AUFGABE
Schreibe aus dem Text zum Personalmangel in den Spitälern alles von „Geld alleine hilft“ bis hinunter zu „Zahl allerdings nicht.“ wörtlich ab.

SEITENTEXT
Der aktuelle Zustand habe sich bereits seit Herbst 2021 entwickelt, erläuterte Samonigg. Aus Krankenhäusern abwandernde Ärzt:innen gehen vor allem „schlichtweg in die Praxis oder eröffnen eine Wahlarztpraxis, gehen in den niedergelassenen Bereich und das ist das zentrale Thema. Es ist nicht die Zahl der Ärzt:innen, die zu gering ist, sondern es ist das Problem, dass die Ärzt:innen nicht dort sind, wo sie gebraucht werden“, hielt der Med-Uni-Rektor fest. Das sei „ein sehr massives Problem“ für die, die weiterhin in den Spitälern arbeiten.
Er habe „den starken Eindruck, dass das nicht wirklich auf den Tisch gelegt wird von den Verantwortlichen, dass wir da ein ordentliches Problem haben“. Die Situation führe „naturgemäß zu einer Einschränkung der Behandlungsqualität“ sowie zu erhöhtem Fehlerrisiko „und schlussendlich zu einer Überlastung - physisch wie psychisch - und das ist ja das Problem, warum wir immer wieder Arbeitskräfte vor allem im Pflegebereich verlieren, weil sie den Druck einfach nicht mehr aushalten wollen und auch teilweise nicht mehr können“.
Geld alleine hilft nicht
Gesundheitsminister Johannes Rauch (Grüne) erinnerte angesichts der Alarmrufe aus den Spitälern an die Versuche, im Zuge der Finanzausgleichsverhandlungen für eine Stärkung des ambulanten Bereichs zu sorgen. Angesprochen auf die - öffentlich nicht einsehbare - Zahl der in den Krankenhäusern der Bundesländer wegen Personalmangels gesperrten Betten, meinte er nach dem Ministerrat, man bemühe sich um diese und sei im täglichen Austausch. Nennen konnte er die Zahl allerdings nicht.
„Es wird darum gehen, insgesamt bei der Personalsituation Abhilfe zu schaffen“, sagte Rauch: „Das kann aber nicht rasch geleistet werden.“ Geld allein helfe hier nicht, denn auch im niedergelassenen Bereich fehlten die Kassenärzte. Wichtig sei die Ausbildung, man müsse aber im gesamten Gesundheitsbereich auch die Anwerbung im Ausland forcieren. „Wir können den gesamten Personalbedarf in Österreich nicht abdecken“, unterstrich der Gesundheitsminister.

DATENSÄTZE

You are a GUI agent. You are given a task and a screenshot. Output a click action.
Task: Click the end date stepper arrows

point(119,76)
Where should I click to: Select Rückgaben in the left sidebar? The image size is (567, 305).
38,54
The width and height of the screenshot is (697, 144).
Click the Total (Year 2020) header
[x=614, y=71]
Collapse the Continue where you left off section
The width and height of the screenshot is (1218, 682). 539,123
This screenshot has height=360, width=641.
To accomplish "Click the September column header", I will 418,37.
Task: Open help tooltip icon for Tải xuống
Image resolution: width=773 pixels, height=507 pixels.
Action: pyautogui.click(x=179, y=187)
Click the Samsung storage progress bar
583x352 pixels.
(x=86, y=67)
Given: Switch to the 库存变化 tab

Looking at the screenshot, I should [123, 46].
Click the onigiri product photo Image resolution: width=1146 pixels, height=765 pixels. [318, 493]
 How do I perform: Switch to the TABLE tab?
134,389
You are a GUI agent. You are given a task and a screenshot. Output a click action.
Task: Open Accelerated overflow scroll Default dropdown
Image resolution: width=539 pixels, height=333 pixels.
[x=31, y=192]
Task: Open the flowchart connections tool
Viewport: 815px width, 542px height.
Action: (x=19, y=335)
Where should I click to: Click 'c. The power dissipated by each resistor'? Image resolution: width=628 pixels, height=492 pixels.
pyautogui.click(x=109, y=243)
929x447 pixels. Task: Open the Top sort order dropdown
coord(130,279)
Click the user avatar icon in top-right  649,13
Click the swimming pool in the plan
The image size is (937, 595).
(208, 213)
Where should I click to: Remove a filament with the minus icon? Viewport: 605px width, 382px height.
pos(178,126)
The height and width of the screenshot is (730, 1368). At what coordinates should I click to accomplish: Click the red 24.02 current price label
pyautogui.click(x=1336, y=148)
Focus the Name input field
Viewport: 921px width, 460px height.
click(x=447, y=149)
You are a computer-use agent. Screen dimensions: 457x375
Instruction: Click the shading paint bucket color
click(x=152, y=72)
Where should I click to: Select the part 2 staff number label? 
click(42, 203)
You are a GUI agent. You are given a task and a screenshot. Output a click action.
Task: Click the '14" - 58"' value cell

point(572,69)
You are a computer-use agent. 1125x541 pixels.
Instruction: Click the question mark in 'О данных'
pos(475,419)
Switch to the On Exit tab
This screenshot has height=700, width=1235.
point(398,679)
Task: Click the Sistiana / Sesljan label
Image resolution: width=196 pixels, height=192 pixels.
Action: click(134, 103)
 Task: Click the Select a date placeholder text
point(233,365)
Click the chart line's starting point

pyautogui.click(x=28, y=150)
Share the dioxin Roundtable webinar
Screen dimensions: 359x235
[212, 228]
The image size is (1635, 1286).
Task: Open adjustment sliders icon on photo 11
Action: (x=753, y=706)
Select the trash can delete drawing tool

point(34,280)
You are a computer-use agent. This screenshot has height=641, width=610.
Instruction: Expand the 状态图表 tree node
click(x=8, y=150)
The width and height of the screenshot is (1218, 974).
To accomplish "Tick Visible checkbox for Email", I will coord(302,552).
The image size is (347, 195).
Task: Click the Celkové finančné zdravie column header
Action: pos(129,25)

LÖSUNG
Geld alleine hilft nicht
Gesundheitsminister Johannes Rauch (Grüne) erinnerte angesichts der Alarmrufe aus den Spitälern an die Versuche, im Zuge der Finanzausgleichsverhandlungen für eine Stärkung des ambulanten Bereichs zu sorgen. Angesprochen auf die - öffentlich nicht einsehbare - Zahl der in den Krankenhäusern der Bundesländer wegen Personalmangels gesperrten Betten, meinte er nach dem Ministerrat, man bemühe sich um diese und sei im täglichen Austausch. Nennen konnte er die Zahl allerdings nicht.